“So then you are no longer strangers and aliens, but you are fellow citizens with the saints and members of the household of God,” (Ephesians 2:19)
If you’re a Christian and you weren’t born Jewish, you’ve probably been told at some point that you’re a gentile. By birth, that is true. But you’re also a naturalized citizen of Spiritual Israel, aka the Kingdom of God. We have equal rights with the other spiritual heirs of Abraham, Issac and Jacob–while those with the physical bloodline are cut off from Israel if they’ve rejected Israel’s king (Jesus) and hence themselves renounced their citizenship. We should of course still love, treat kindly and respectfully, and pray for the siblings who have disowned our eldest brother (Jesus) and deserted the family, but we do need to recognize the sad state of their relationship with Christ, the God of the bible, and hence also with us even as we long for their reconciliation.

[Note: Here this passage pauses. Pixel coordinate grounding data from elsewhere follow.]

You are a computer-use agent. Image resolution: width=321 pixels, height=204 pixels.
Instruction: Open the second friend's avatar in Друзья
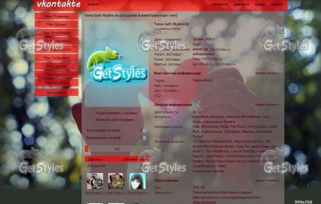pyautogui.click(x=116, y=181)
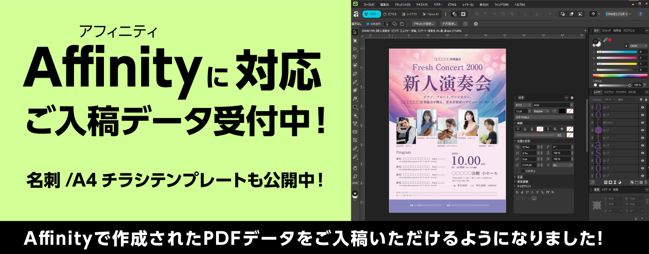Toggle visibility of the first カーブ layer
The width and height of the screenshot is (649, 254).
tap(642, 107)
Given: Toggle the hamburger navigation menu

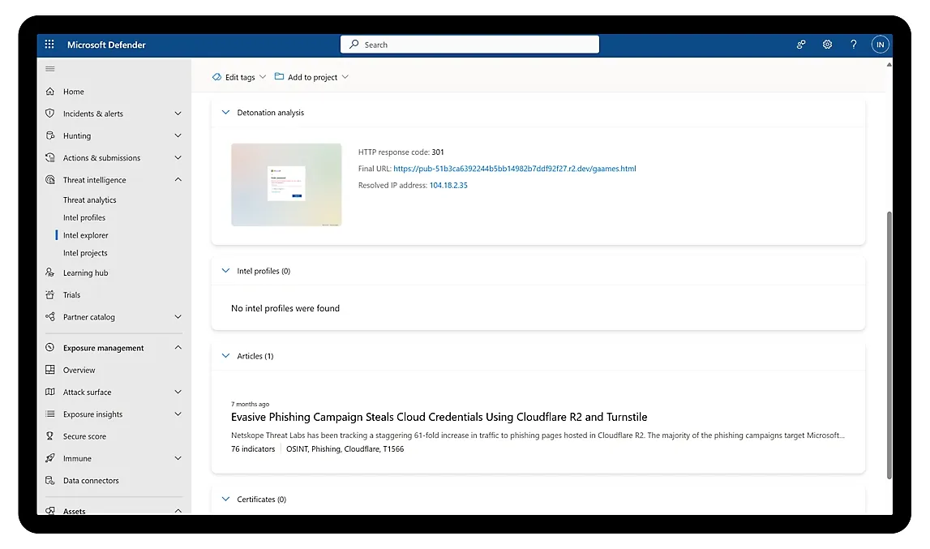Looking at the screenshot, I should point(50,69).
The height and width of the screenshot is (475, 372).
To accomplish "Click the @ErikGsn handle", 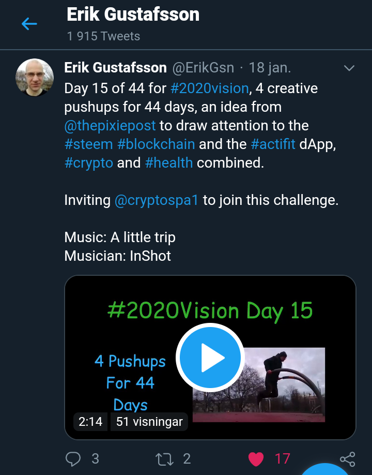I will [203, 68].
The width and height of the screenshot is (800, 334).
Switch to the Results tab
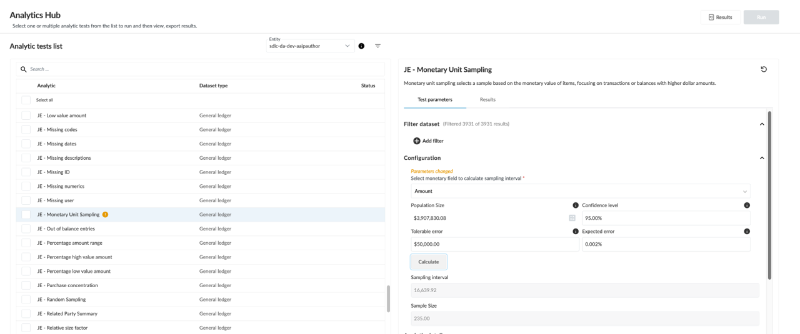488,100
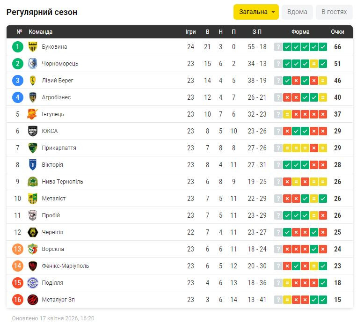Click the red position badge number 16
The width and height of the screenshot is (357, 325).
(18, 300)
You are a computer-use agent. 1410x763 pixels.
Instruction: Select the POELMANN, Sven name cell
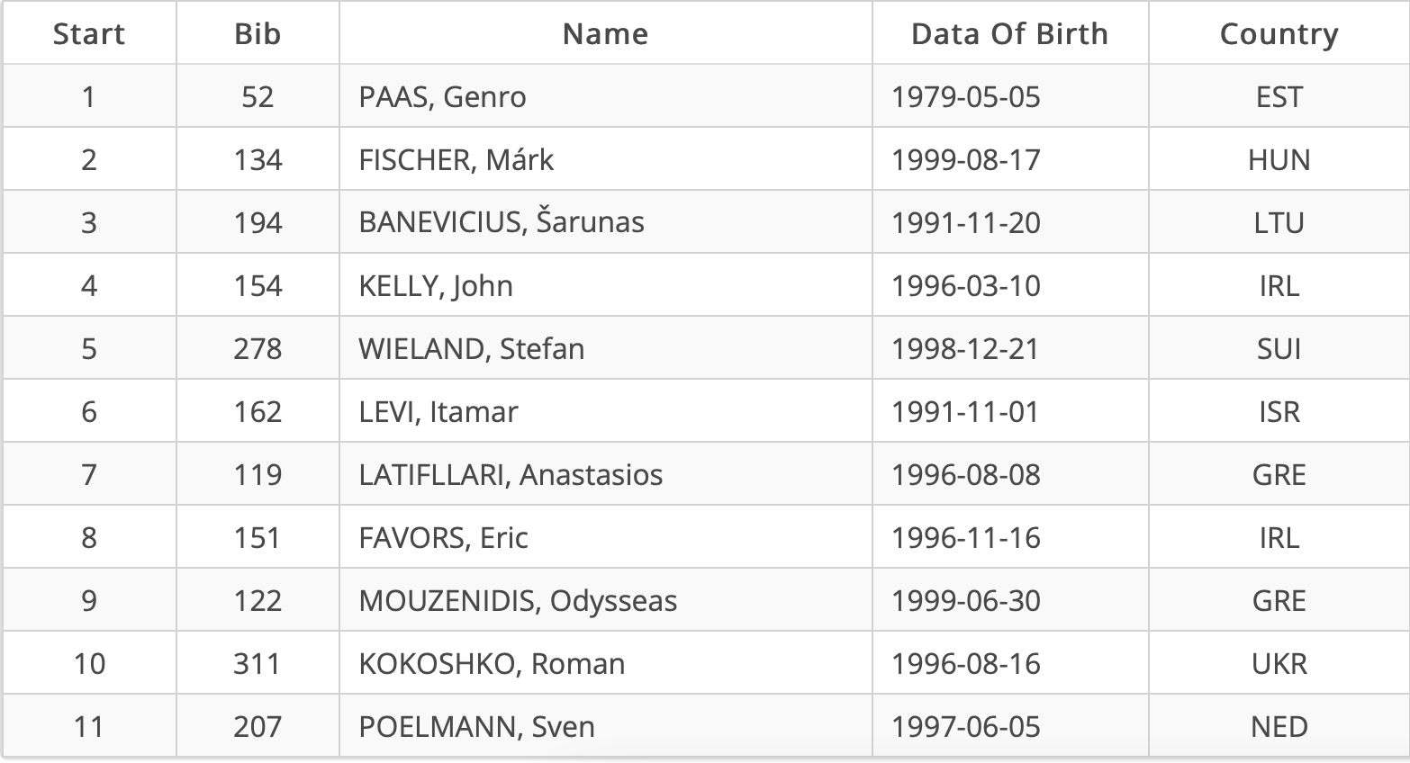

We should be humble about it, as Paul says elsewhere. We’re also capable of being complete fools, renouncing our citizenship in Heaven, and disowning our spiritual family as well. But we are no longer gentiles, we are God’s adopted children, and adopted citizens of God’s nation, and God’s nation was always, is still, and always will be Israel. That’s why Christians from ancient times have felt a tie to the physical land both promised and given to our spiritual ancestors.
But our greatest promised land is the coming new heaven and new earth and the new Jerusalem Christ shall reign from.
Lord, we thank you for your finished work on the cross, reconciling your people to you and to each other. We thank you for adopting us and giving us an inheritance along side our brothers in the Kingdom. We pray for those who have departed from you and your household by rejecting the Firstborn, only begotten son, our eldest brother, Jesus. Reach out to the today, righteous father, with your loving hands and draw them (back) to the savior. Release our captive siblings from the chains of our enemies–and us where we are bound. In Jesus’ name we pray, amen.